(Entries on target coordinates)
-- begin --

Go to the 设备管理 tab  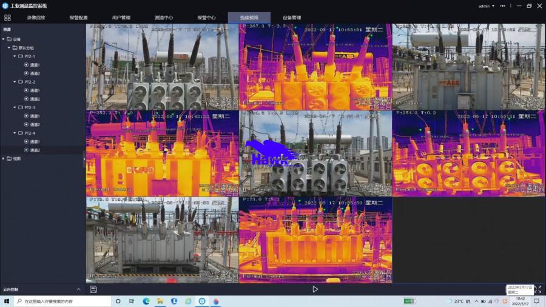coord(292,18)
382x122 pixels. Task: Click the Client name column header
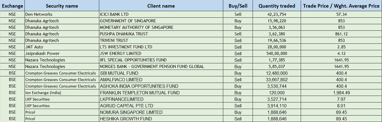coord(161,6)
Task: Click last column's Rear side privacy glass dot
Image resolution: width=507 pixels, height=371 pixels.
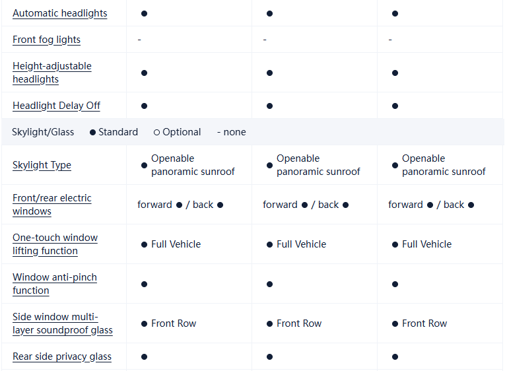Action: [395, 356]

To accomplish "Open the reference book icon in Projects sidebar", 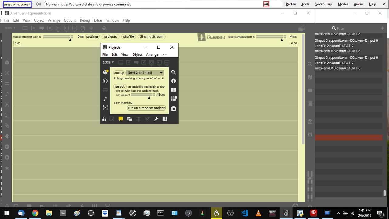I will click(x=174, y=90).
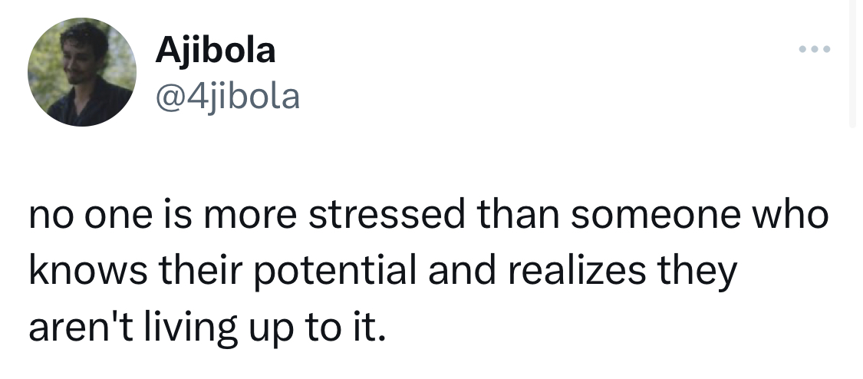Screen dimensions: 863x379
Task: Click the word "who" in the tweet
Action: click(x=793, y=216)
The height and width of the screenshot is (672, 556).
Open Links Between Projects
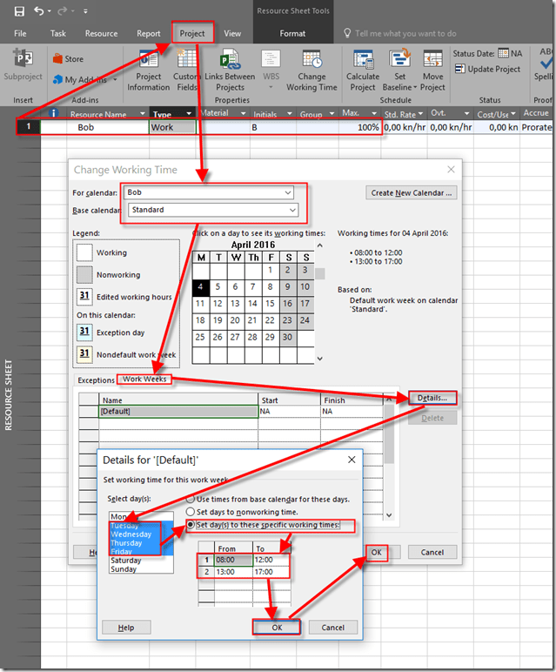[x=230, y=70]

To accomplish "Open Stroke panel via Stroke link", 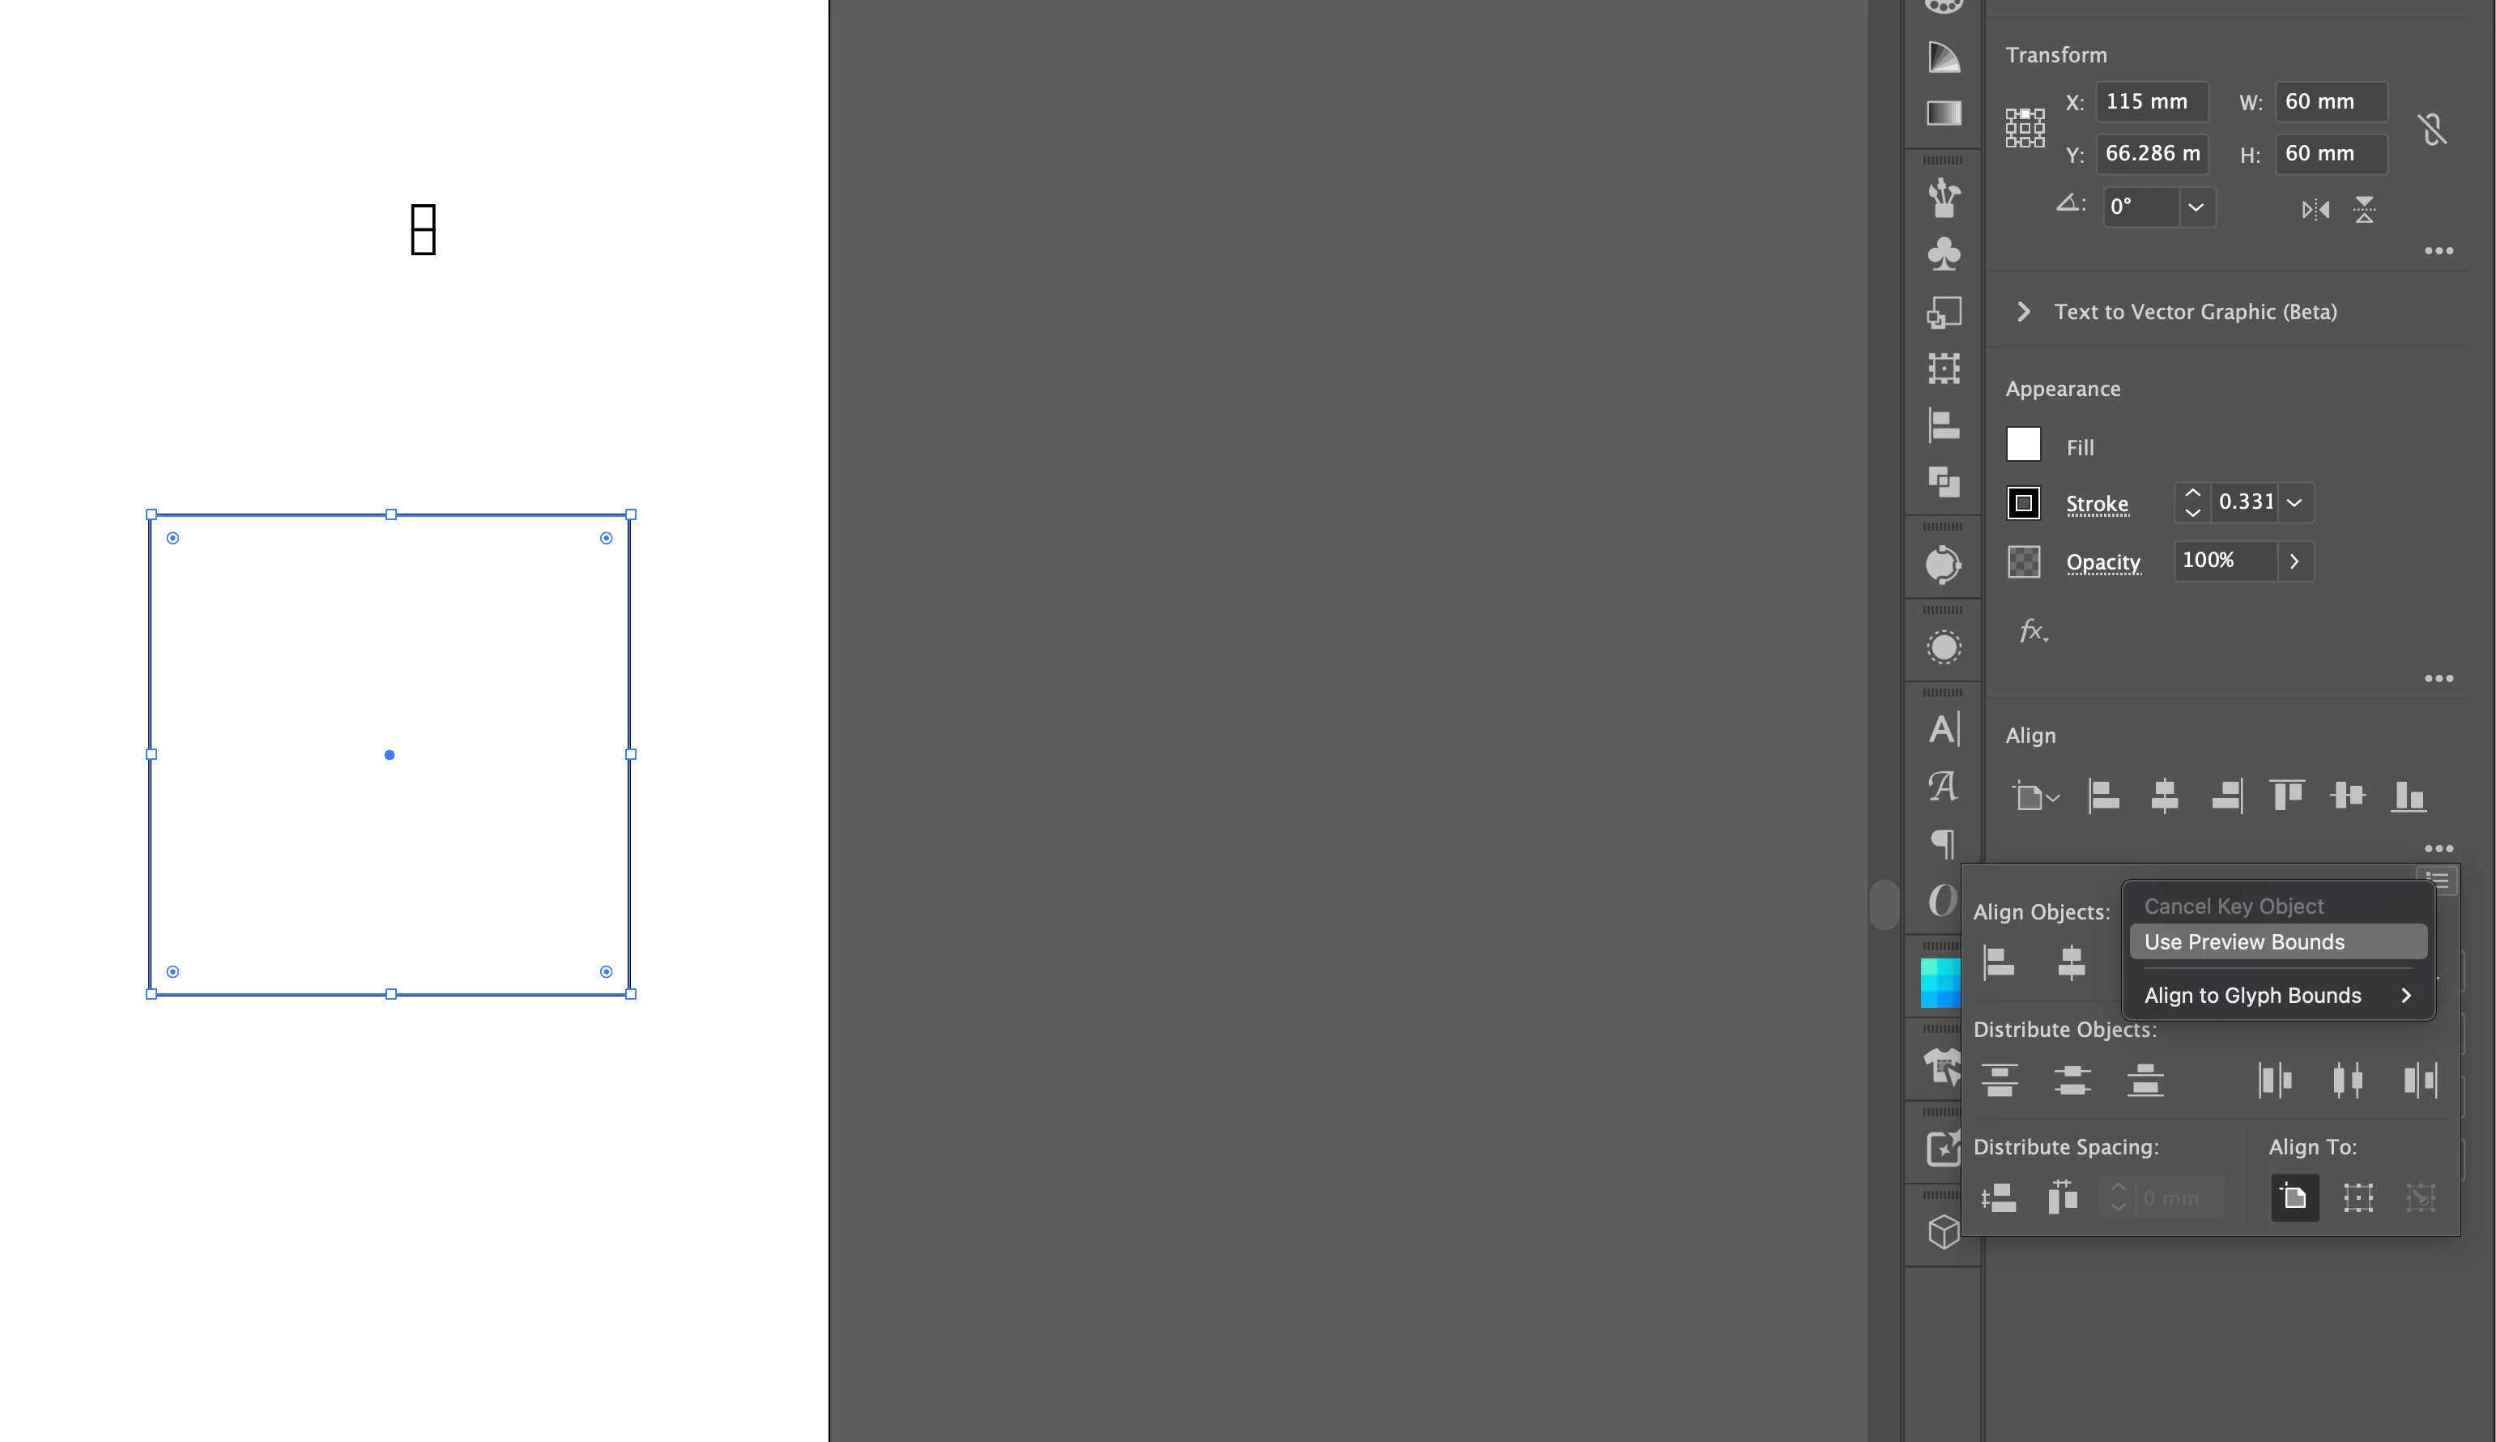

-- end --

- _Set problem_
In the stretch from the line containing "The height and" through the end of the listing, switch "screenshot" to "image" and reproduce those lines with nothing else altered. Omit the pictures from your answer.

- _Completed task_
The height and width of the image is (672, 556).
Open Links Between Projects
[x=230, y=70]

To accomplish "Open Stroke panel via Stroke link", 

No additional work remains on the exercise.